Toyota’s Kikai concept is a particularly interesting one. It’s a design study that wants car drivers to embrace the mechanical complexity of the car they’re driving. The Kikai interior is intricate and has space for three people while being powered by a hybrid drivetrain. It’s hard to argue that seeing cars built so you can see the inner workings would make traffic jams more interesting.
BMW positively tortured the acronym GINA into existence. It stands for Geometry and functions In ’N’ Adaptations, and the concept is true next century thinking. BMW's future-tech level concept was to build a car from man-made materials that can change shape on a moveable frame. Skinned with Spandex, the GINA’s headlights would reveal themselves like an eye being opened and would effectively "grow” a spoiler at high speed.
The toy maker Hot Wheels satisfied both children and grown-ups with a healthy inner-child with its little Lotus concept. The scale model concept is part of the Designers Challenge series that challenged designers from various automakers to come up with a 1:5 scale model that "truly captured the brand’s core values of speed, power, performance, and attitude.” It appears Lotus fully embraced the idea.
The Chinese carmaker Cheri looked at how ants interact and had a vision for future mobility. The idea behind the @ANT is based on the premise that cars will be virtually connected at all times, so when they are in close enough proximity to each other they can physically connect if they are heading to the same destination.
Feel free to argue amongst yourselves whether this is a car or not while the rest of us gawp at this four-wheeled 500-horsepower monster powered by the V10 engine from an SRT Dodge Viper. The real concept part of the vehicle is in the four wheels being independently sprung so that, in theory, they allow it to lean into corners and counter steer like a normal motorcycle. It asks the question of what a motorbike would look like if you built it around a V10, and the answer is biblical.

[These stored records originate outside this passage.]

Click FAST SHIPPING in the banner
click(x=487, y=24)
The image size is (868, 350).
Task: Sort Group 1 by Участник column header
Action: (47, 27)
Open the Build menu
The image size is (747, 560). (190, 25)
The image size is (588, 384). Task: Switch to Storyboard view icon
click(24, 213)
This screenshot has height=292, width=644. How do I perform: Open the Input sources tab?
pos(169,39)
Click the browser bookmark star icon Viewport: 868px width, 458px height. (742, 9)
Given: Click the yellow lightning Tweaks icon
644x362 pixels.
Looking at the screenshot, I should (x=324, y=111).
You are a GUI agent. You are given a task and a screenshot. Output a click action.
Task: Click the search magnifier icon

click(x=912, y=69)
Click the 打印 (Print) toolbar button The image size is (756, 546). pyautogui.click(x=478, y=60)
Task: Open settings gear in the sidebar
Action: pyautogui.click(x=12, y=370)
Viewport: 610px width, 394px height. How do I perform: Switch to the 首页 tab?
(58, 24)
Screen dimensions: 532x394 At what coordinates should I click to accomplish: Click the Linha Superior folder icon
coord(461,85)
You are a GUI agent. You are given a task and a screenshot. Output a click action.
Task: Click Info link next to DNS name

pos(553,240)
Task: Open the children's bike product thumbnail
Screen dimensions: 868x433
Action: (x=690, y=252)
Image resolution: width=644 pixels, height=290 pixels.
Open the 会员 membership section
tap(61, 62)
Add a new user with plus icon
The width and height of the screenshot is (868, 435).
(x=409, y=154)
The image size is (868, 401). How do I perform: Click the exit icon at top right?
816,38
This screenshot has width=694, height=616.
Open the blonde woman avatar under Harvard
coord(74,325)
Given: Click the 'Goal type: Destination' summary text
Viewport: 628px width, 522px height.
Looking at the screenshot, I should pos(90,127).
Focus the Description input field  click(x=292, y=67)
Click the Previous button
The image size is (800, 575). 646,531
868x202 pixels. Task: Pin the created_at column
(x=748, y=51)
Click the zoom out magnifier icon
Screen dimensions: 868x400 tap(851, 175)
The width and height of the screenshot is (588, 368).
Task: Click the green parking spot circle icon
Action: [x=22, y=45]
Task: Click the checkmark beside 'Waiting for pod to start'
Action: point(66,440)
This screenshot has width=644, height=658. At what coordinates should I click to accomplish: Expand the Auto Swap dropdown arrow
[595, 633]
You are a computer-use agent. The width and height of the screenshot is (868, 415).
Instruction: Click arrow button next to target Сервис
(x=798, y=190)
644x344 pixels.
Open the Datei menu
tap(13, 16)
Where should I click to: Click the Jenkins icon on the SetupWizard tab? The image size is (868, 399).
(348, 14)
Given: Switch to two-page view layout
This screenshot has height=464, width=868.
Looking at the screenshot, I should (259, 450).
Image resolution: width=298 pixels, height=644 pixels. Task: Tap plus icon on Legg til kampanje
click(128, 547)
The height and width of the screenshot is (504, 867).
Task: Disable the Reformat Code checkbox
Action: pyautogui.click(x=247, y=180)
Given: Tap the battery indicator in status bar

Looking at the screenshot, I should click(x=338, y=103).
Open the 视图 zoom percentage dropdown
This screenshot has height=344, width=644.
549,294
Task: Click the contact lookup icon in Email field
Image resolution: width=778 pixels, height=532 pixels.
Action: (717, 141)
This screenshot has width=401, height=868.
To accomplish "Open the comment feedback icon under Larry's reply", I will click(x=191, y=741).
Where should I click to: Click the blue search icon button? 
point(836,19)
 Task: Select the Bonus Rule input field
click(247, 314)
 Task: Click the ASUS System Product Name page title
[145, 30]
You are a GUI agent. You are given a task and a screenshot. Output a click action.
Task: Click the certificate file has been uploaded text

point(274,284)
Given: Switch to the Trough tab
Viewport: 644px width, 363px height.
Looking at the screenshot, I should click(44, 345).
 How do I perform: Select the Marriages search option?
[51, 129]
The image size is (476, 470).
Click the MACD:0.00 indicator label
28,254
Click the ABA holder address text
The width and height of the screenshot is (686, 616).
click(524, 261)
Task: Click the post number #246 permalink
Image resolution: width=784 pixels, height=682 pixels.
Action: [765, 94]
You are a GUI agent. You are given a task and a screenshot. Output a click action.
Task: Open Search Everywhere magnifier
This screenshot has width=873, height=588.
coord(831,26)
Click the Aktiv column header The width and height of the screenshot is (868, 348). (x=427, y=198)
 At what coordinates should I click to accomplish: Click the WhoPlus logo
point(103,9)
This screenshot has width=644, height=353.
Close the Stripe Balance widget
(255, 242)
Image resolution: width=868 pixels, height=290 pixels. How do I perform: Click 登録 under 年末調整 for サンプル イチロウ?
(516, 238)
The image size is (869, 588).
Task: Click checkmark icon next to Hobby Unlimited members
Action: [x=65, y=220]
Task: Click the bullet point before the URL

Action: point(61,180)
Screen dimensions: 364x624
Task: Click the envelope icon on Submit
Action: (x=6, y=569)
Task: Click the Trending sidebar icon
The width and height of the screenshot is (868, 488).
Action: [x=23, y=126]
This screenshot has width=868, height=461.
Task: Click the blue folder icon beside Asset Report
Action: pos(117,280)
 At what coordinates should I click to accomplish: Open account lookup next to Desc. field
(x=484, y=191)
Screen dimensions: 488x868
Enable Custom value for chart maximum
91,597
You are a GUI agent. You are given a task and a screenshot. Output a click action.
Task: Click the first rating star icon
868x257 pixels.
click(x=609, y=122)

The Pivo 2 approaches the problem of small city driving by allowing all of the wheels to rotate like a shopping trolley so it can drive in any direction. Along with the ability for the cabin to rotate, that means the driver can pull up to a driving space and slot in sideways while having forward visibility. Assuming the driver isn't too dizzy by the time they’ve reached their destination, of course.
Terzo Millennio translates from Italian as "Third Millennium” and was designed in partnership with the Massachusetts Institute of Technology as the ultimate future hypercar. Not only is the next level science-fiction aesthetic design captivating, but it’s also based around four electric motors that run on electricity stored in supercapacitors and a form of carbon-fiber that stores electricity and can detect small cracks developing.
The roadster and motorbike hybrid has made it beyond the concept stage recently. Back in 2007 though, Peugeot realized that an extra wheel and suspension components for it weigh quite a lot and that's important for performance vehicles. The result was its 500-kg three-wheeler with a 1.6-liter turbo engine powering the single rear wheel.
The concept of a car as art isn’t a new one. However, the concept of a car as art that will change and develop, like a wooden table or chair, with each generation of owners is a spectacularly romantic one. Toyota built its car using traditional Japanese building woodworking techniques that don’t involve glue or nails. It’s an incredibly intricate and fascinating vehicle and even includes a "100-year meter,” that allows each generation of owner to track the age of their heirloom motor car.